Are WHHLight + ConfigureDefender + FirewallHardening settings changed?

 

[Victor M]

in WHH the middle slider fir SmartScreen was turned ON. I had it to off before.

Configure Defender: Admin SmartScreen for Explorer: reduced to Warn

Can't tell if Firewall Hardening was changed because I did not copy down your LoL Bin settings beforehand.

 

[Andy Ful]

Can't tell if Firewall Hardening was changed because I did not copy down your LoL Bin settings beforehand.
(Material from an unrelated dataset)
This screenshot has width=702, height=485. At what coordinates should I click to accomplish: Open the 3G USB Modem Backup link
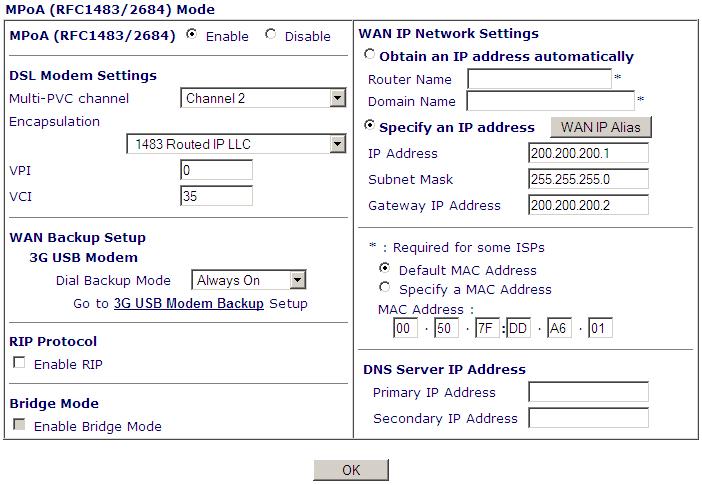pyautogui.click(x=189, y=303)
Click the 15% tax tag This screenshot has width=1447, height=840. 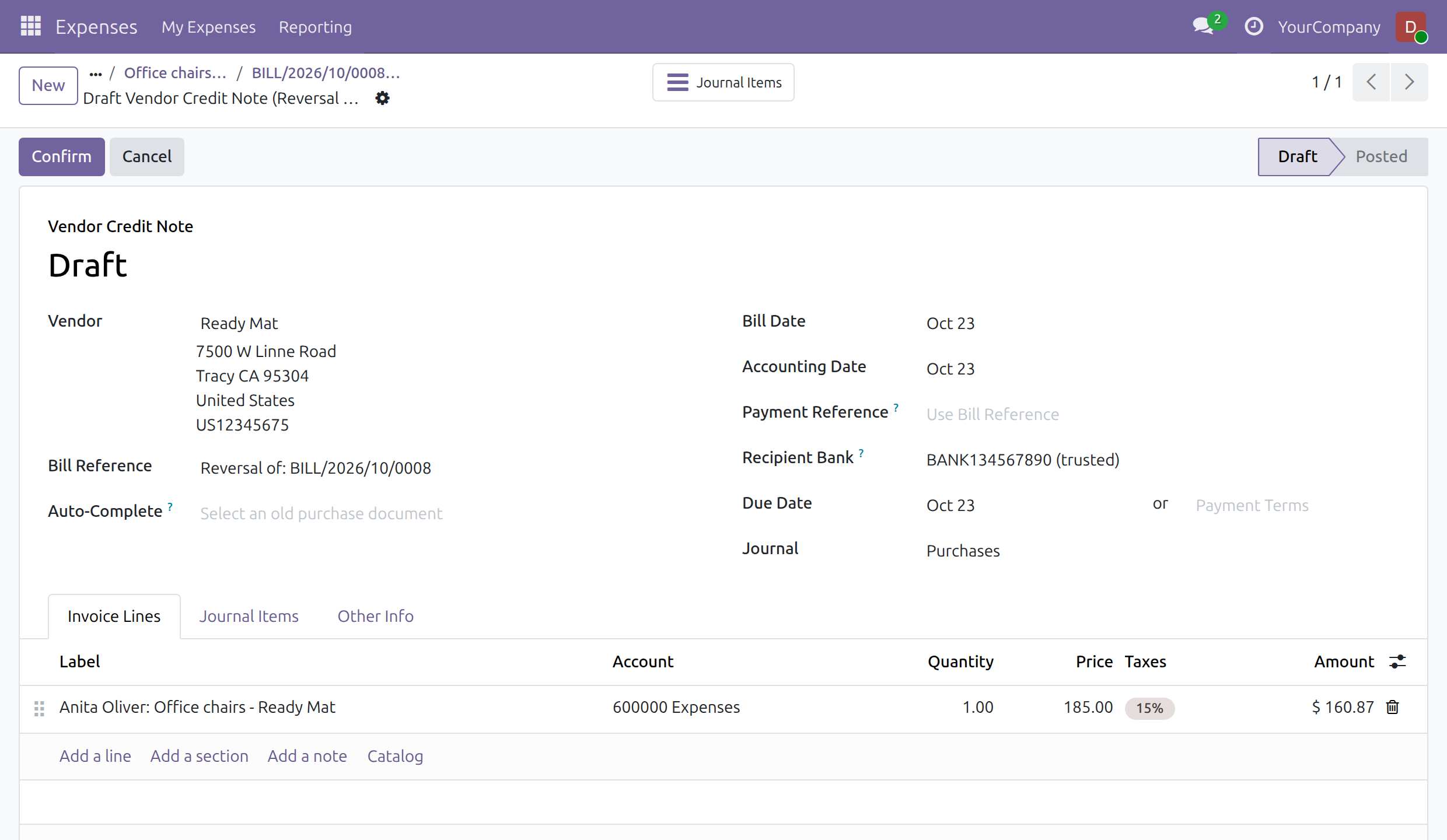click(1149, 708)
You can count the number of entries.
What about the FirewallHardening Log?
Did you see any alerts when running WHHLight?

 

[rashmi]

Configure Defender: Admin SmartScreen for Explorer: reduced to Warn

I have the same on my system; I believe turning ON WDAC in WHHLight switches the SmartScreen for Explorer setting in ConfigureDefender to Warn.

 

[Andy Ful]

I have the same on my system; I believe turning ON WDAC in WHHLight switches the SmartScreen for Explorer setting in ConfigureDefender to Warn.

Yes, you are right.

 

[Victor M]

Hi Andy,

167 items in FirewallHardening

I forgot to turn on Logging for Firewall Control, I only tried to log Defender firewall, and the log was gone.